| GIVEN RECORDS |
• • • •

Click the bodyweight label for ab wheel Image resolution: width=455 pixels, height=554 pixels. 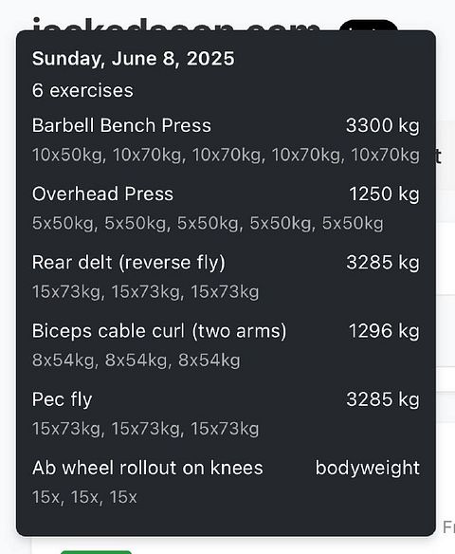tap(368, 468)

• • • •

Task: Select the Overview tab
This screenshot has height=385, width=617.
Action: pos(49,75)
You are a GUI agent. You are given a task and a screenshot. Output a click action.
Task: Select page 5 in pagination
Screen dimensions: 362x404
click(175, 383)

• • • •

| YOUR GOAL |
If a line in the listing has "Select" in it, report that line.

| EXPECTED ANSWER |
Task: Select the Overview tab
Task: Select page 5 in pagination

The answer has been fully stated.